O que a Abraji não disse, é que o povo não suporta mais assistir as mentiras e perseguições ao presidente Bolsonaro. O povo não suporta mais e não acredita nos tais “grandes veículos” de comunicação. E o repórter da CNN Brasil não foi agredido, apenas xingado e solicitado que deixasse o local. Quantas vezes isso ocorreu com jornalistas de direita durante atos da esquerda e nunca teve tamanha repercussão? A hipocrisia reina na imprensa brasileira.

Nos últimos dois anos, a  Abraji saiu em defesa quem ataca o presidente Jair Bolsonaro, mas até agora não tomou posição sobre o ato arbitrário do ministro do STF, Alexandre de Moraes contra o jornalista Oswaldo Eustáquio, que se encontra preso, com tornozeleira, sem ter cometido crime. Seu único crime foi ter denunciado esquema de venda de sentença nos STF (agora confirmado pela delação de Sérgio Cabral, ex-governador do Rio).

Afinal de contas, Oswaldo Eustáquio, que está proibido por um ministro do STF de trabalhar como jornalista nas redes sociais, não está sendo vítima? Cadê o direito constitucional de Eustáquio exercer a profissão?

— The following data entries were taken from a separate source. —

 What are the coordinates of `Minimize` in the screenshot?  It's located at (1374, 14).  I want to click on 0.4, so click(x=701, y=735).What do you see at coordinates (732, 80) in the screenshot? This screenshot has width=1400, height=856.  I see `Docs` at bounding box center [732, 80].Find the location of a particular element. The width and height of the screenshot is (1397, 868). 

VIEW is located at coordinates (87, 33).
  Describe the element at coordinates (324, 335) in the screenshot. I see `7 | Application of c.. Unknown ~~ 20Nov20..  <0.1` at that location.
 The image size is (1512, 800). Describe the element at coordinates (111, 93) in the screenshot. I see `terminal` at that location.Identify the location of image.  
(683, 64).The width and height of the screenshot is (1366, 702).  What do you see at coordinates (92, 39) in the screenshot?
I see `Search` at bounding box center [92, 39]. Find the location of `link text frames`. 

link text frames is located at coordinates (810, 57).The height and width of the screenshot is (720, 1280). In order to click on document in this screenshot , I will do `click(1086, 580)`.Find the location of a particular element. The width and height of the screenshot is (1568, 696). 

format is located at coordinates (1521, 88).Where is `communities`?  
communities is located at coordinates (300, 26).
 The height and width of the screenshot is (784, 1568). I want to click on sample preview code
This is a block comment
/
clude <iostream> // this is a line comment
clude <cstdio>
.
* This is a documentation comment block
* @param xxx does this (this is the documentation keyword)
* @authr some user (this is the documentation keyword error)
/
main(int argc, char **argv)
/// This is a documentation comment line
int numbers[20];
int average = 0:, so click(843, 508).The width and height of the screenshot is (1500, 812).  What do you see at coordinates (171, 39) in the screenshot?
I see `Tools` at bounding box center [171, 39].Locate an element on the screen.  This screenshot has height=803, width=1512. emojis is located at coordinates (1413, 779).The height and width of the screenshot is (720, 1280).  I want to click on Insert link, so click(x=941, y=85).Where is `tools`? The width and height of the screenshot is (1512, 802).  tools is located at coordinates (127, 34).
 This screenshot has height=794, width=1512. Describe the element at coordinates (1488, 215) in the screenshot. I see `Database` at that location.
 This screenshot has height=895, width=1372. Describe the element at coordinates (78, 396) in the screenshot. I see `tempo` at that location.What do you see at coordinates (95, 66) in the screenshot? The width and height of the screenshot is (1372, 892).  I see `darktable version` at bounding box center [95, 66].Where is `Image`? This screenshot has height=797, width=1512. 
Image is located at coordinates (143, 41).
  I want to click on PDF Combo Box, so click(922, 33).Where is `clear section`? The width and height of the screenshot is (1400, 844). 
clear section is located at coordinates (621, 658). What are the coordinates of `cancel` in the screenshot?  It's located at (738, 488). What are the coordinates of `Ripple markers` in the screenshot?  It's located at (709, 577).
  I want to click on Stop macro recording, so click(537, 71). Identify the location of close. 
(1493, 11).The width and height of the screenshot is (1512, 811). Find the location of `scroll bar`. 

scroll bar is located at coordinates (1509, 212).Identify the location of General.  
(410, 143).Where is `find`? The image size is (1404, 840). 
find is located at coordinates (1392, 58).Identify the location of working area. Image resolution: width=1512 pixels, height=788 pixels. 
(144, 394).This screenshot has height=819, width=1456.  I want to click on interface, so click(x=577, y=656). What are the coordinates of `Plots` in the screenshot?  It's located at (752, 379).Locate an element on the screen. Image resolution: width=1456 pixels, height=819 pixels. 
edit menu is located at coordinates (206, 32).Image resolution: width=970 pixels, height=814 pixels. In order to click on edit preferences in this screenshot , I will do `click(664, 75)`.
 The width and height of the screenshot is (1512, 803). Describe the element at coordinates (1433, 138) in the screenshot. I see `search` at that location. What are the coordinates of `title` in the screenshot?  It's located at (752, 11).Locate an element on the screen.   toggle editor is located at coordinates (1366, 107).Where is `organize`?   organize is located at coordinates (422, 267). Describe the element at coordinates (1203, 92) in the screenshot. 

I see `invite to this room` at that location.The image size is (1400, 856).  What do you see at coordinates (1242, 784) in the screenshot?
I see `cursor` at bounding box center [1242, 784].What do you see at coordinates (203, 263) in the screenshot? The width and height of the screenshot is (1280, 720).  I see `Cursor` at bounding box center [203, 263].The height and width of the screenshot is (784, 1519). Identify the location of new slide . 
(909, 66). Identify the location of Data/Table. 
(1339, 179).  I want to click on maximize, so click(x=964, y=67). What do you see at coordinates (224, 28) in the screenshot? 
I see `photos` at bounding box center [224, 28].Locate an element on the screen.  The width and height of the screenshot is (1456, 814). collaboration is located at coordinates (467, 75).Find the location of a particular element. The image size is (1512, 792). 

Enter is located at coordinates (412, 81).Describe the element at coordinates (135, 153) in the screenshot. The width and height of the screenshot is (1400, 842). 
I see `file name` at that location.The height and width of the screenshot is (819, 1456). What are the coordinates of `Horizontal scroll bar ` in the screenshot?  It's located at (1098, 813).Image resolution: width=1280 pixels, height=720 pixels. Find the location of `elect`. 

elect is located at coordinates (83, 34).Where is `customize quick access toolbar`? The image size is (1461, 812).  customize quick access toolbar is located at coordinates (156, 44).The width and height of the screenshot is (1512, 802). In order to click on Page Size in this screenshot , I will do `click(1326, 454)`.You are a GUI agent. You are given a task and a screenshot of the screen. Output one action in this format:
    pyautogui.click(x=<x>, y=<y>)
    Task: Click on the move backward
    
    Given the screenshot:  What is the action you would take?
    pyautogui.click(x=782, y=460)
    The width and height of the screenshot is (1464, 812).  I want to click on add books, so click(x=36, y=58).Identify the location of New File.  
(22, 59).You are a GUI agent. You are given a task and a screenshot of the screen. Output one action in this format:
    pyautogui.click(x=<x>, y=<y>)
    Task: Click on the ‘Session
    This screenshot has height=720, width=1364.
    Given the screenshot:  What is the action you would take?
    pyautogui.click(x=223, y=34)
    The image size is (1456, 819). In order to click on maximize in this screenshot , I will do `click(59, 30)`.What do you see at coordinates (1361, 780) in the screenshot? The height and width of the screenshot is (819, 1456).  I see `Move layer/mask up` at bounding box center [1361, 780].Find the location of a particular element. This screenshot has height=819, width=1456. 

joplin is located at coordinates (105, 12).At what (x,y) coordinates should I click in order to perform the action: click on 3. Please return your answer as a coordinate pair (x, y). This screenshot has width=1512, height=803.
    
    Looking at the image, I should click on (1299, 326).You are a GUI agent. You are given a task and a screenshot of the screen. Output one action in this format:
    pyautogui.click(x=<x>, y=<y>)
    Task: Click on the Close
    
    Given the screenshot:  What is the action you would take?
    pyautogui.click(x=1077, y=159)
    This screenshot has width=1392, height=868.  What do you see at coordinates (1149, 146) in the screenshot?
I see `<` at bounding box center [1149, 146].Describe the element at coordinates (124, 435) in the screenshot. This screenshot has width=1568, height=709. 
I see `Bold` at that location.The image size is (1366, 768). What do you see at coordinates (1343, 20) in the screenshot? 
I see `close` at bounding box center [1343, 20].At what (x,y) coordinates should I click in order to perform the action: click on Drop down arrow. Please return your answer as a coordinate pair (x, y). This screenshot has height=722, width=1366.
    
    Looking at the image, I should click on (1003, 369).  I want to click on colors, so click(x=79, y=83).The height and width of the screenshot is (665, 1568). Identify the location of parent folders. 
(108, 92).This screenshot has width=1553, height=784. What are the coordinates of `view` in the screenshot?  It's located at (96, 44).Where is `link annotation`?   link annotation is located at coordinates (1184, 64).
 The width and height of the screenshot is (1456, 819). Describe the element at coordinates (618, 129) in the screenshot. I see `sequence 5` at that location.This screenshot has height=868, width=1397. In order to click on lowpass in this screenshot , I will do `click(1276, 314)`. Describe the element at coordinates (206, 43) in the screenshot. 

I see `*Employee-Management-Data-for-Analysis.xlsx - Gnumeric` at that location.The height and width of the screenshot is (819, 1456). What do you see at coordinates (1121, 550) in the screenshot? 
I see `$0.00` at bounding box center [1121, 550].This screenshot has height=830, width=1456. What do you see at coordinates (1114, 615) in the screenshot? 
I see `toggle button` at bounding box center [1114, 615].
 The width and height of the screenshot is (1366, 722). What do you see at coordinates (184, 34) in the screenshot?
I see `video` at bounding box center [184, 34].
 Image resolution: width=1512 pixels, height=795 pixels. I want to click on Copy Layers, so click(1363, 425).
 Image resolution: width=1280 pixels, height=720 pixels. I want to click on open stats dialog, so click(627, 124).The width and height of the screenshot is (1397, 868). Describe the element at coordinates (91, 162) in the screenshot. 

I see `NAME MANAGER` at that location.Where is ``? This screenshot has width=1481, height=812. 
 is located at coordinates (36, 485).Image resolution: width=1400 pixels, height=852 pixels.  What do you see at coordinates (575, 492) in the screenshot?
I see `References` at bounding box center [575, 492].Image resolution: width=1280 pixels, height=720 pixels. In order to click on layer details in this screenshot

A mesma Abraji que se calou diante da ameaça de morte contra Oswaldo Eustáquio pelo grupo Terrorista Silvestre, parceiro do Intercept, defendeu escancaradamente o jornalista esquerdista Glenn Greenwald.

A Abraji é uma vergonha. Dois pesos, duas medidas… O esquerdismo predomina por lá. Ou tem rabo preso com alguém no STF.